The Development of Electronic Payment System for Universities in Indonesia: On Resolving Key Success Factors

It is known that IT projects are high-risk. To achieve project success, the strategies to avoid and reduce risks must be designed meticulously and implemented accordingly. This paper presents methods for avoiding and reducing risks throughout the development of an information system, specifically electronic payment system to handle tuition in the universities in Indonesia. The university policies, regulations and system models are design in such a way to resolve the project key success factors. By implementing the proposed methods, the system has been successfully developed and currently operated. The research is conducted in Parahyangan Catholic University, Bandung, Indonesia.

💡 Research Summary

The paper addresses the pressing need for an electronic tuition payment system (EPS) in Indonesian higher‑education institutions, where only a handful of the more than 3,000 universities currently offer any form of online payment and those that do are limited to a few banks. Recognizing that IT projects are inherently high‑risk, the authors adopt a “key success factor” (KSF) driven methodology to ensure project success from the outset.
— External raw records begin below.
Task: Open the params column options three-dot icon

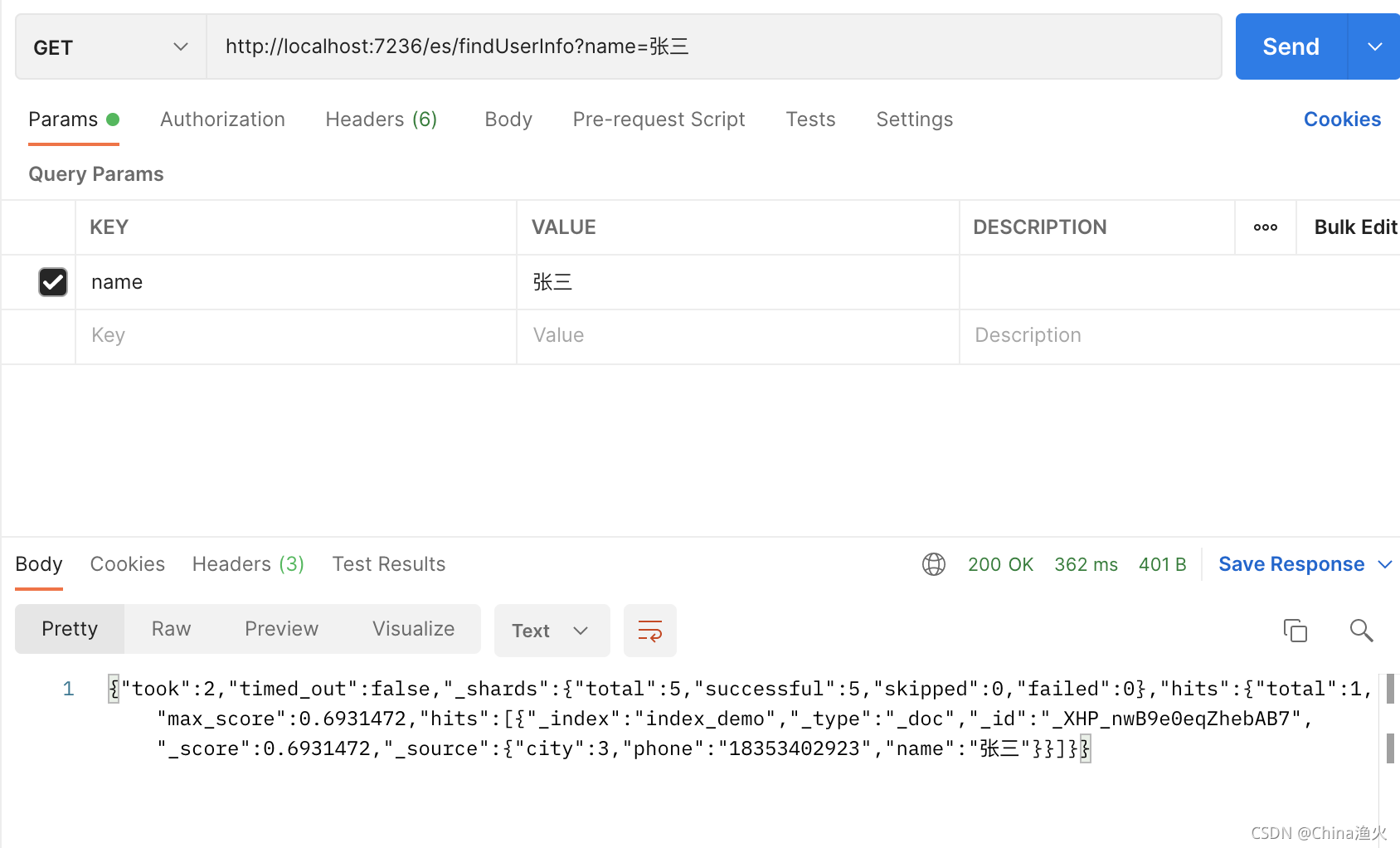Action: [1265, 227]
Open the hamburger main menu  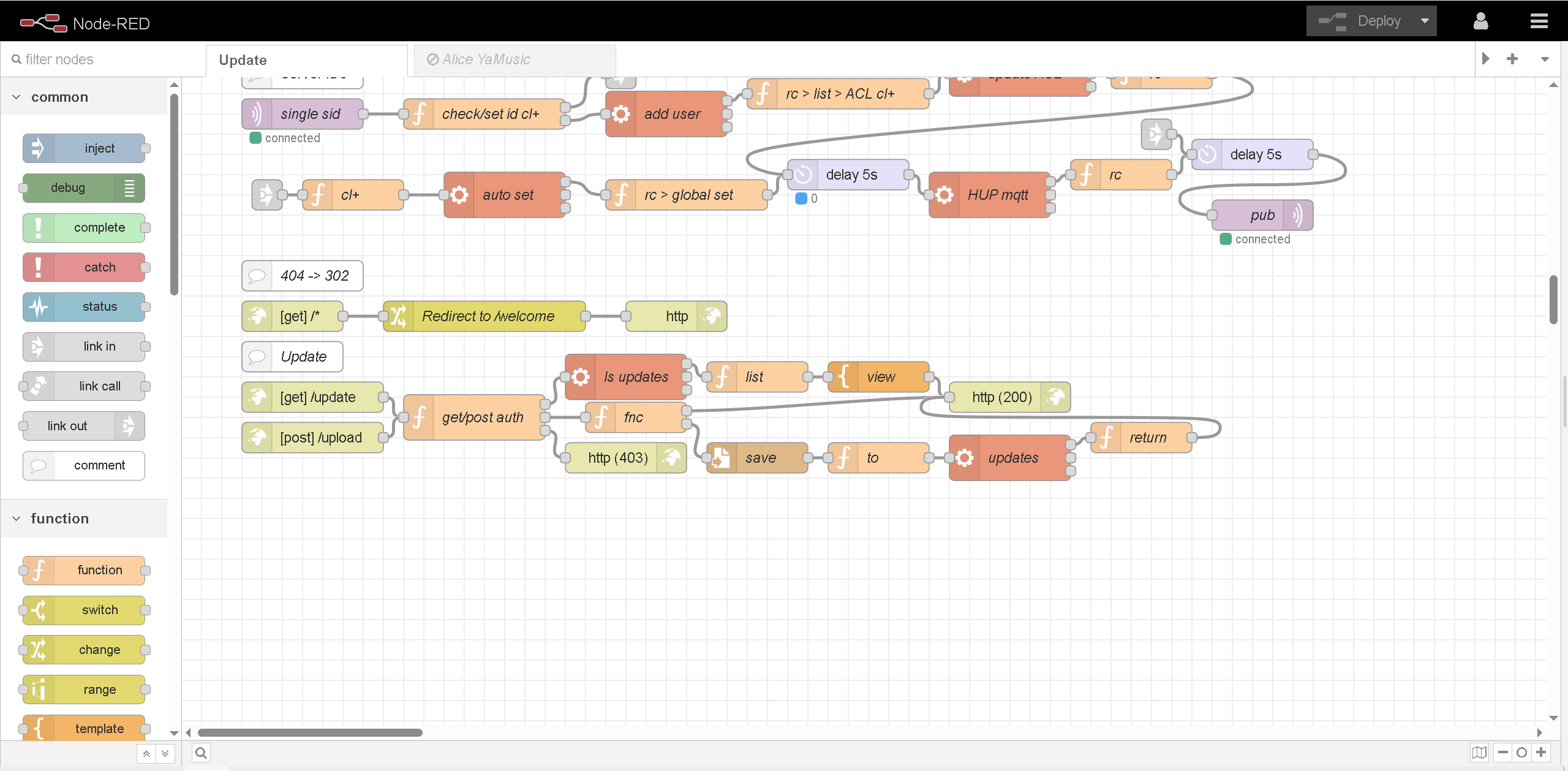(x=1539, y=21)
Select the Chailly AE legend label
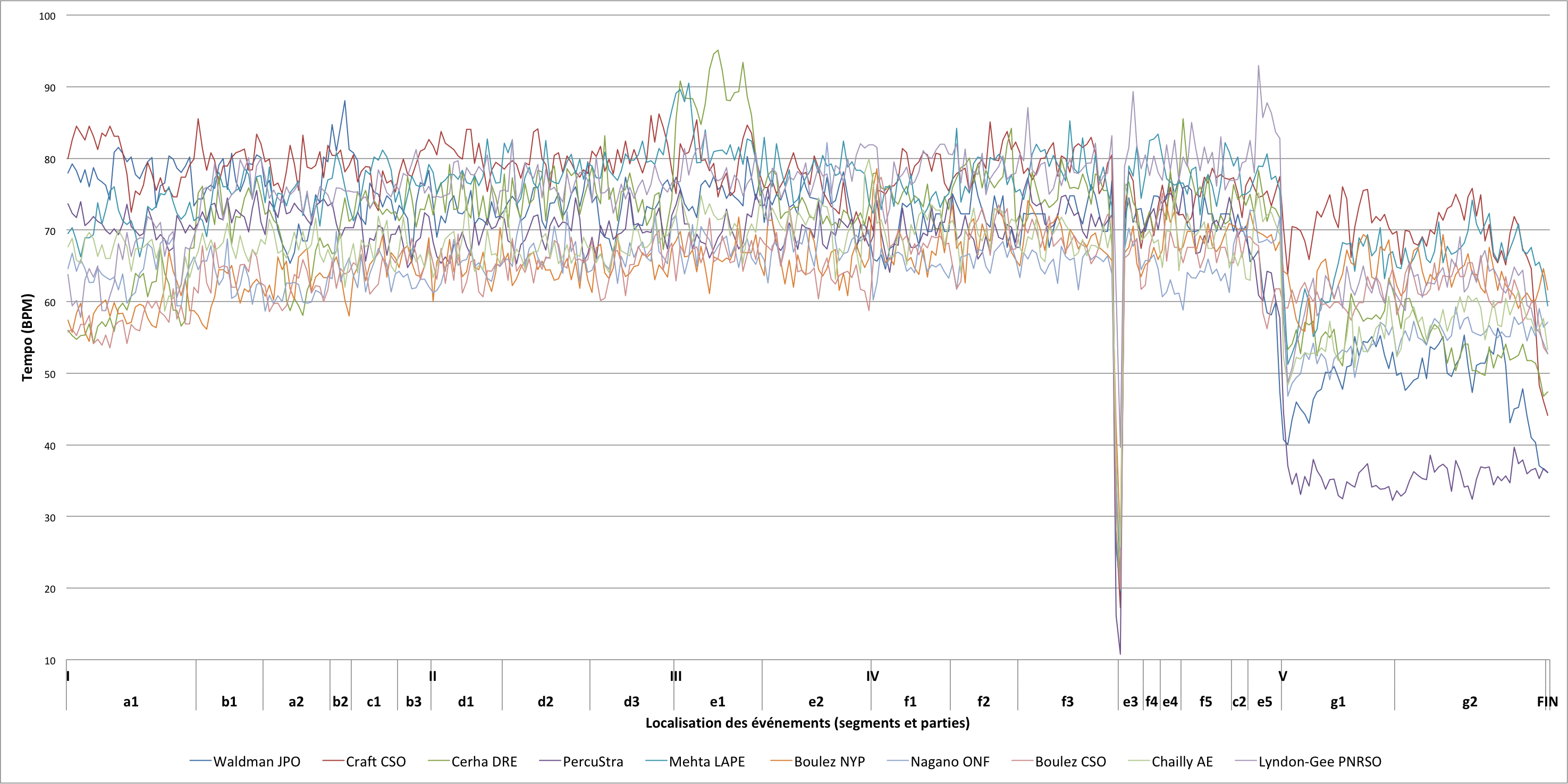 (1182, 762)
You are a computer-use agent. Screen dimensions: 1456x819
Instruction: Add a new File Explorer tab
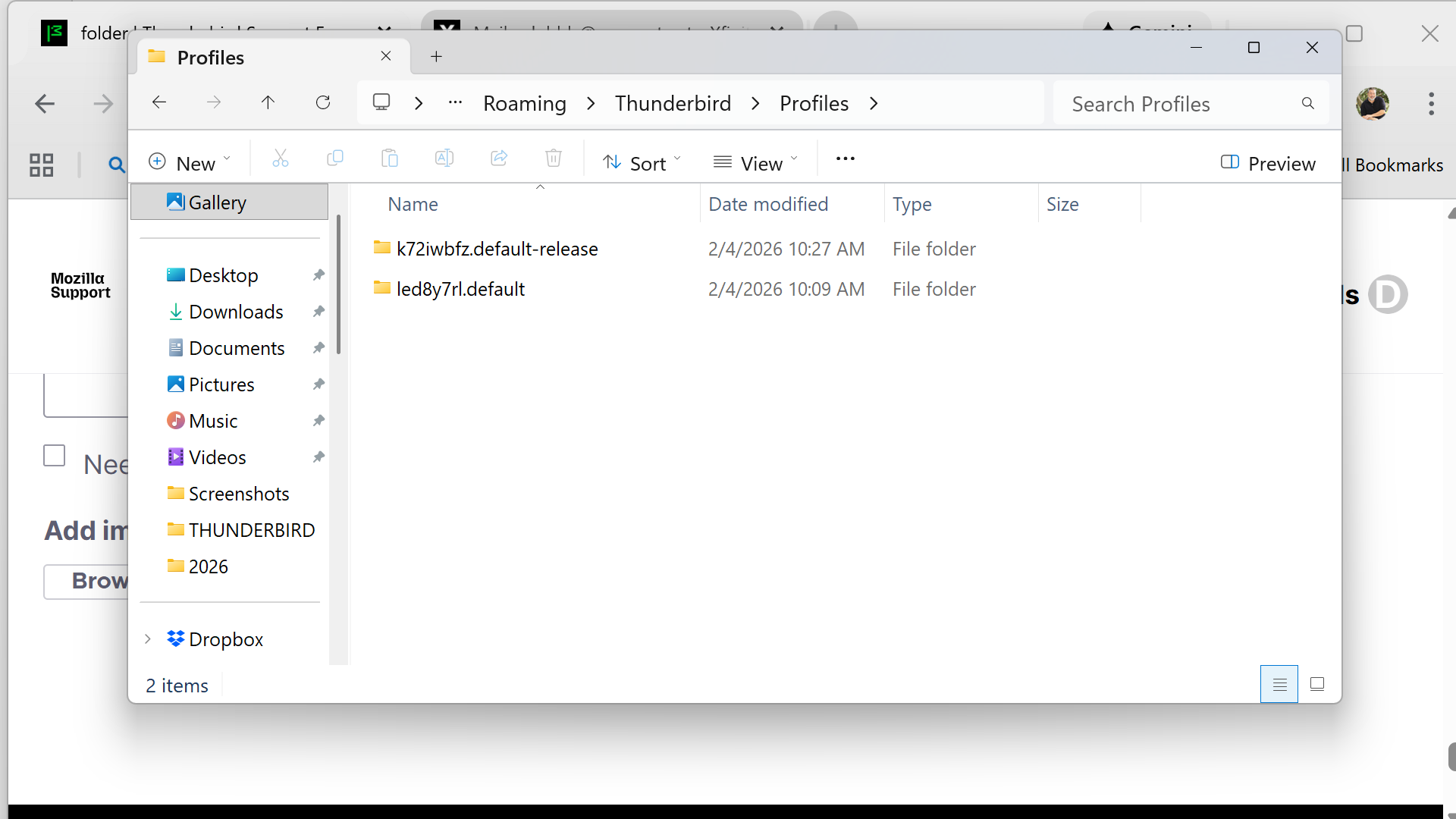(436, 57)
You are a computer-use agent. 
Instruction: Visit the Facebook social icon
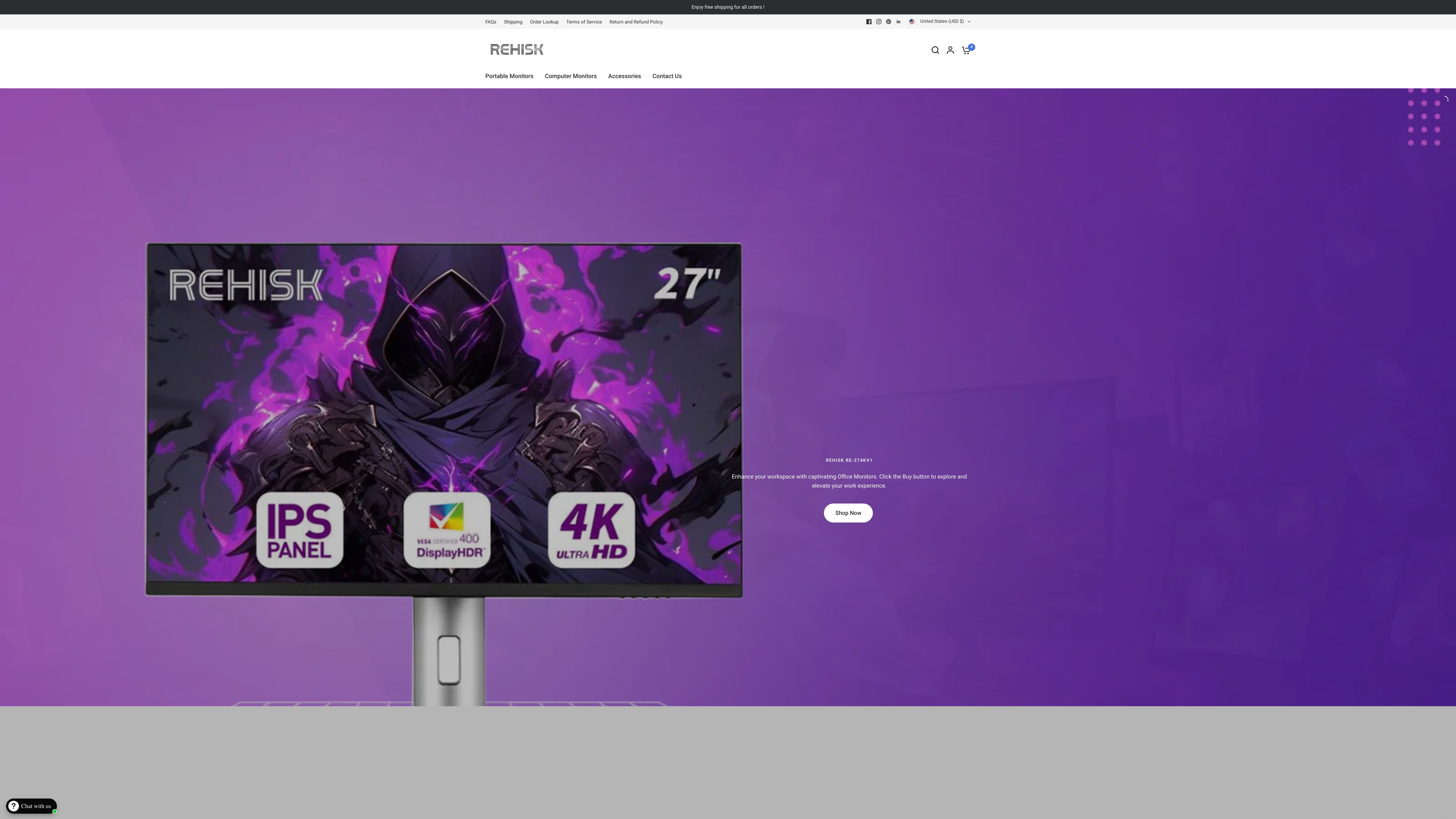869,21
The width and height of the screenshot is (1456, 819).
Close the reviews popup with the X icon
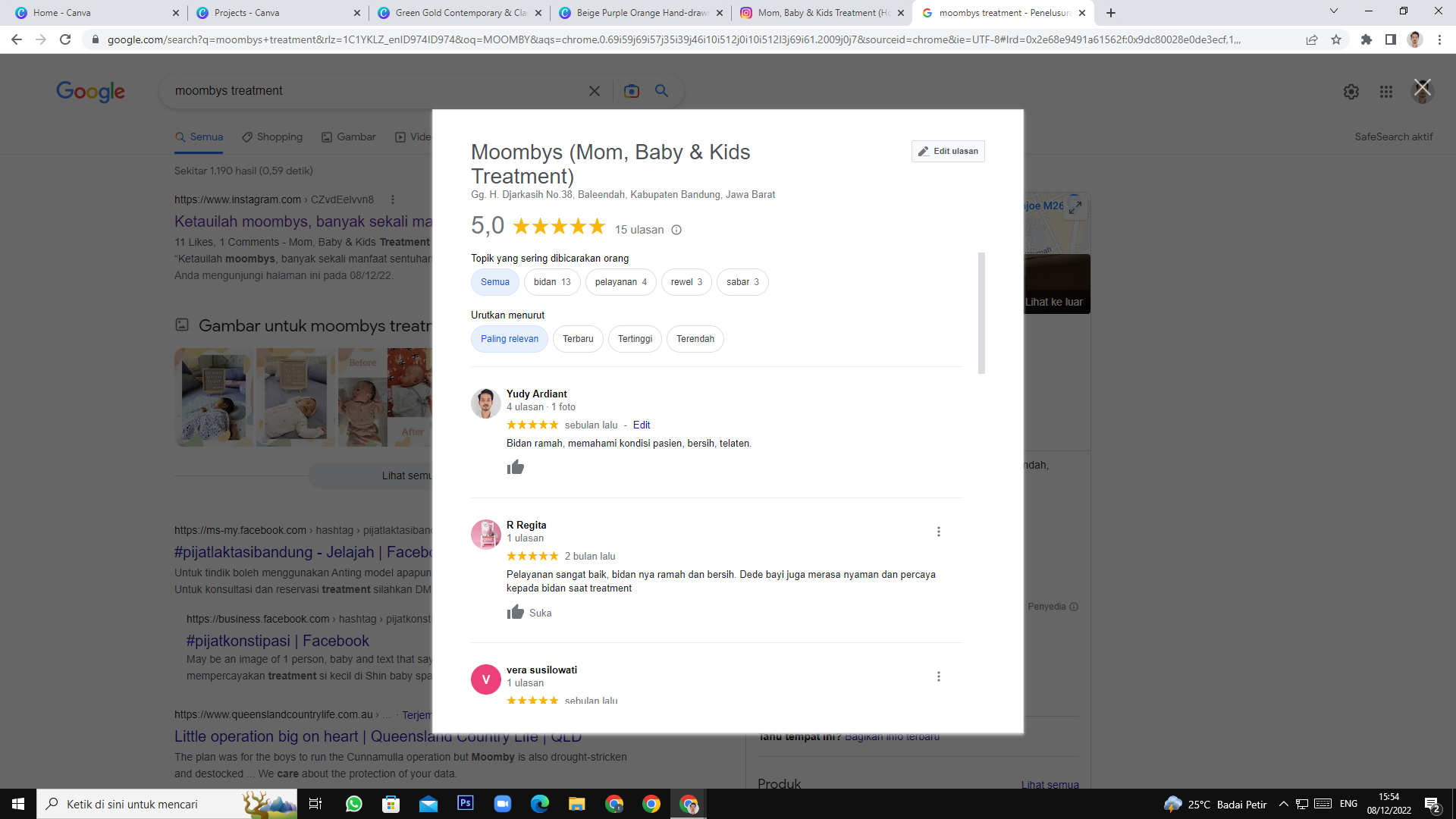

Fourteen KSFs are identified, ranging from cost constraints (KSF‑1, KSF‑2) and zero‑fee online payment (KSF‑3) to system availability (KSF‑4), user adoption (KSF‑5), transaction throughput (KSF‑6), billing and payment accuracy (KSF‑7 to KSF‑9), real‑time data transfer (KSF‑10), partial payment support (KSF‑11), security and non‑repudiation (KSF‑13), and real‑time reporting (KSF‑14). Each factor is mapped to the responsible system component: the bank system (BS), the university system (US), or both (BS‑US).

The development lifecycle is divided into seven stages: cultural issue identification, system solution definition, bank‑partner selection, requirement elicitation, system modeling and design, implementation, and deployment. At each stage, risk‑avoidance and risk‑reduction strategies are explicitly linked to the relevant KSFs.

Bank‑partner and payment‑product selection is performed in two tiers. First, candidate banks are screened against criteria derived from KSF‑5, ‑6, ‑8, ‑13 (customer base, reputation, nationwide branch network, secure inter‑bank communication). Second, specific payment products are evaluated against KSF‑1, ‑2, ‑3, ‑9, ‑10, ‑11, ‑12, and ‑13 (affordability, real‑time data transfer, zero extra charges, exact‑amount payment). The evaluation leads to the choice of Bank X’s Virtual Account with Exact Payment (VA‑EP), which provides a unique account per student, accepts payments only in the exact billed amount, and is accessible through all major banking channels (ATMs, e‑banking, SMS‑banking).

University policies and regulations are crafted only after the bank partner and product are fixed, reflecting a “post‑partner policy design” that accommodates the external system’s constraints. Billing cycles are aligned with academic registration data, generating two statements per regular semester (pre‑registration and mid‑semester) and one for short semesters. The policies define automatic scholarship deduction, fine calculation for late payments, and partial‑payment rules (two installments per semester). These rules guarantee 100 % billing accuracy (KSF‑7), payment accuracy (KSF‑8), and balanced accounts (KSF‑9).

System architecture integrates the university’s academic‑financial information system with the bank’s transaction platform via a dedicated leased line and RESTful APIs. The database schema consists of four core entities (Student, Bill, Payment, BankLink) with ACID‑compliant transactions to ensure data integrity. Real‑time transfer is bounded by a 30‑second latency SLA, satisfying KSF‑10.

Risk management is bifurcated into avoidance (e.g., stringent bank vetting to eliminate security and reliability risks) and reduction (e.g., extensive unit, integration, and user‑acceptance testing to keep error rates below 0.5 %). The project was completed within the budget ceiling of USD 15,000 (actual spend USD 14,200) and a six‑month schedule. Since deployment, over 10,000 students at Parahyangan Catholic University have been using the EPS without service interruption. Billing‑payment reconciliation is reported at 100 % accuracy, and real‑time reporting has markedly improved financial oversight.

In conclusion, the study demonstrates that a KSF‑oriented design coupled with explicit risk‑avoidance/reduction tactics can successfully deliver a complex, multi‑stakeholder information system. The “post‑partner policy” approach offers a practical template for other public‑private IT collaborations. Future work is suggested to extend the solution to additional universities, incorporate mobile applications, and embed AI‑driven fraud detection mechanisms.